- **Required work**: Set out exactly, line by line, the stretch of data below that begins at the line containing "The image size is (1183, 677)." and ends at the line containing "You are a computer-use agent. Image", with both ends kept.
*** Opening Material for the task ***
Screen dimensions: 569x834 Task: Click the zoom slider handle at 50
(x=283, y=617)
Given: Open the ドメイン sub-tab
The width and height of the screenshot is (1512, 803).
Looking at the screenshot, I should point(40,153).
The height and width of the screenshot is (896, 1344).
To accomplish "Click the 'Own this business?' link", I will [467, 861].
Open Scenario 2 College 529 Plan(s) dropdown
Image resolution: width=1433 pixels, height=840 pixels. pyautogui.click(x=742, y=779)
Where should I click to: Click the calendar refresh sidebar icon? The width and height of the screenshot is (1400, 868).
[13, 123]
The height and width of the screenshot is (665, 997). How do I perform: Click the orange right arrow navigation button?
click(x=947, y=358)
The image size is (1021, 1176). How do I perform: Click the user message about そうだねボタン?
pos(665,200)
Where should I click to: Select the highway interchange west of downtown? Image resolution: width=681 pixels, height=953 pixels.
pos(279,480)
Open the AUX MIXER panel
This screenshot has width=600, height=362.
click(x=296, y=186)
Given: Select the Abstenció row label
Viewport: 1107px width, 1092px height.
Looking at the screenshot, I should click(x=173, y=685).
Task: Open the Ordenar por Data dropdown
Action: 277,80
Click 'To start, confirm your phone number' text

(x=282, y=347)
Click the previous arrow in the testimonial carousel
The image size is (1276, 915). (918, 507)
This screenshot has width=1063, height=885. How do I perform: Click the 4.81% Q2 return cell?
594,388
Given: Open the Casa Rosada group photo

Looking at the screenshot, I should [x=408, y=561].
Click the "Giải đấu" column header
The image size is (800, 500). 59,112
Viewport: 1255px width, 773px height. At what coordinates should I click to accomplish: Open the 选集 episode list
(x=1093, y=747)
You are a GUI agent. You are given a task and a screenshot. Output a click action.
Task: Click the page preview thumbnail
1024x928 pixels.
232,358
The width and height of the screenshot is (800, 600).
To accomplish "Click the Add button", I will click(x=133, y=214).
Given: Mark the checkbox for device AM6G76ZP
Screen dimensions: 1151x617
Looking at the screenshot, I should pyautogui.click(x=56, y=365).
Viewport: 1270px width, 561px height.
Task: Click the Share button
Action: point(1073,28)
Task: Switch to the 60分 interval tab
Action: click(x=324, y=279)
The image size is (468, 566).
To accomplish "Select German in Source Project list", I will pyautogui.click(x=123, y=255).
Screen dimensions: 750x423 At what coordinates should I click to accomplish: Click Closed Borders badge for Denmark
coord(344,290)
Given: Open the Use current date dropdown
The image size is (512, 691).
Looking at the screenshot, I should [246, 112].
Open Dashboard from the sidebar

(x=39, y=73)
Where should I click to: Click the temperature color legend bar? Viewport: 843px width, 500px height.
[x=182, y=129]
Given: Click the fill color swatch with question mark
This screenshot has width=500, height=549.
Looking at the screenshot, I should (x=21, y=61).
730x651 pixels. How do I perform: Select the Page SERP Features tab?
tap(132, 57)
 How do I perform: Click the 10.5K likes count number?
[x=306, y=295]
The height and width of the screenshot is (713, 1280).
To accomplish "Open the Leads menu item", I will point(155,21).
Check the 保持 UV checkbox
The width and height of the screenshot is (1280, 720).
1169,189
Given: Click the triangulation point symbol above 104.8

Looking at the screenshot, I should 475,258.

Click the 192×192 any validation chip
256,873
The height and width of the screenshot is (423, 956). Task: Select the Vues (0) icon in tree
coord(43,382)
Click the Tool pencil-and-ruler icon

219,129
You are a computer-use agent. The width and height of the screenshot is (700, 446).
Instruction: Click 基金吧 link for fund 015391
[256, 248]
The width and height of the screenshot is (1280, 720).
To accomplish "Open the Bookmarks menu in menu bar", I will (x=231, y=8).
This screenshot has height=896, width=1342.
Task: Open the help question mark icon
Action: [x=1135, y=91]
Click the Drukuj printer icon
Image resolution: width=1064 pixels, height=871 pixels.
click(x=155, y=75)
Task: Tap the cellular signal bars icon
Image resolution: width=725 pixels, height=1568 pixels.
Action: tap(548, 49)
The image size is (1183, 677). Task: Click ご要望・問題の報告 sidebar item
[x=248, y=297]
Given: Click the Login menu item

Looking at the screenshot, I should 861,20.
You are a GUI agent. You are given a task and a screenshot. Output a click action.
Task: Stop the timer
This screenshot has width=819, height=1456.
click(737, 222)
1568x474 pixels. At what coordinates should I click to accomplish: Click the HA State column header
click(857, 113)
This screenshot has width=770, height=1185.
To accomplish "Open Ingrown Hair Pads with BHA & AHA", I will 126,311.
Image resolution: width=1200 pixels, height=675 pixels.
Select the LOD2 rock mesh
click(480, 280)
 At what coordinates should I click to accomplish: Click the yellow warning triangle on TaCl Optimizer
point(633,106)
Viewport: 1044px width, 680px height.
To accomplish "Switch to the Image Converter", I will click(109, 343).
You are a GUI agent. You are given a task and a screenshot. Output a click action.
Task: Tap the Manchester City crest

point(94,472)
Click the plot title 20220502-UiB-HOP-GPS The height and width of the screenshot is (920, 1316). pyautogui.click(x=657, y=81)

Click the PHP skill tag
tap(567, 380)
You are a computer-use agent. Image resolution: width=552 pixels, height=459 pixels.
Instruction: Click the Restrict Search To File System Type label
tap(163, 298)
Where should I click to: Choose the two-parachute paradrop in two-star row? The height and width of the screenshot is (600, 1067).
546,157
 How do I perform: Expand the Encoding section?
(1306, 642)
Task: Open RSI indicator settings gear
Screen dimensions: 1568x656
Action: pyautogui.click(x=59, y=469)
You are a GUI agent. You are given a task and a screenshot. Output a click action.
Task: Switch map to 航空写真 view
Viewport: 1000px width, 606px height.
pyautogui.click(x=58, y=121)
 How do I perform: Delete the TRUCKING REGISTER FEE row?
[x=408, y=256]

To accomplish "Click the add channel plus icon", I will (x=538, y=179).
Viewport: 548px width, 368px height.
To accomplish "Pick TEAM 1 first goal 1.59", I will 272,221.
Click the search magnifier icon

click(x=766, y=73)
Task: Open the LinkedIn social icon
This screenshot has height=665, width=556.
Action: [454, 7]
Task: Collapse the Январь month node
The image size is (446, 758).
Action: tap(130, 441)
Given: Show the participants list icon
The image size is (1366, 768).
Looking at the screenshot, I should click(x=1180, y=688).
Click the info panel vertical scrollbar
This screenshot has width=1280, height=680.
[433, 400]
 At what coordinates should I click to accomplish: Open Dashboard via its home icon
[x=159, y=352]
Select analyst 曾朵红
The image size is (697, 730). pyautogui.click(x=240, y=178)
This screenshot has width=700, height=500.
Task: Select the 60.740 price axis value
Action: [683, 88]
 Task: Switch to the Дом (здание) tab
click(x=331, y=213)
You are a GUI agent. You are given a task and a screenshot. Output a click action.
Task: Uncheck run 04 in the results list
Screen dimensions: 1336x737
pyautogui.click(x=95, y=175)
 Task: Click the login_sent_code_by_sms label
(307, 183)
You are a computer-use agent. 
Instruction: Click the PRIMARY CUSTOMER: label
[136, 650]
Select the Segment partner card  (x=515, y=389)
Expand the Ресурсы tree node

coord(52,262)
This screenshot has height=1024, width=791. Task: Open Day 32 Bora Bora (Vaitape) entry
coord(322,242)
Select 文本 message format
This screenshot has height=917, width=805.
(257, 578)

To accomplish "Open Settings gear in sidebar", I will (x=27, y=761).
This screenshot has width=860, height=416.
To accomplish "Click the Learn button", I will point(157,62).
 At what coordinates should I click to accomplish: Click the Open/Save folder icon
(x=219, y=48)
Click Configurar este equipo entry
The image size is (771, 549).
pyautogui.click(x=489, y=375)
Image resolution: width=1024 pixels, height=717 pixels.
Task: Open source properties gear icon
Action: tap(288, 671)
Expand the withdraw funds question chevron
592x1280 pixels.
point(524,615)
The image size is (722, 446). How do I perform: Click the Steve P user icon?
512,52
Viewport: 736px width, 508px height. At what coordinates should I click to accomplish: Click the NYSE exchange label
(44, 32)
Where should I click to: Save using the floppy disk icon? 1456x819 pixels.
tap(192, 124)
*** Closing Material for the task ***
- **Written solution**:
The image size is (1183, 677). Task: Click ご要望・問題の報告 sidebar item
[x=248, y=297]
Given: Click the Login menu item

Looking at the screenshot, I should 861,20.
You are a GUI agent. You are given a task and a screenshot. Output a click action.
Task: Stop the timer
This screenshot has width=819, height=1456.
click(737, 222)
1568x474 pixels. At what coordinates should I click to accomplish: Click the HA State column header
click(857, 113)
This screenshot has width=770, height=1185.
To accomplish "Open Ingrown Hair Pads with BHA & AHA", I will 126,311.
Image resolution: width=1200 pixels, height=675 pixels.
Select the LOD2 rock mesh
click(480, 280)
 At what coordinates should I click to accomplish: Click the yellow warning triangle on TaCl Optimizer
point(633,106)
Viewport: 1044px width, 680px height.
To accomplish "Switch to the Image Converter", I will click(109, 343).
You are a GUI agent. You are given a task and a screenshot. Output a click action.
Task: Tap the Manchester City crest

point(94,472)
Click the plot title 20220502-UiB-HOP-GPS The height and width of the screenshot is (920, 1316). pyautogui.click(x=657, y=81)

Click the PHP skill tag
tap(567, 380)
You are a computer-use agent. Image resolution: width=552 pixels, height=459 pixels.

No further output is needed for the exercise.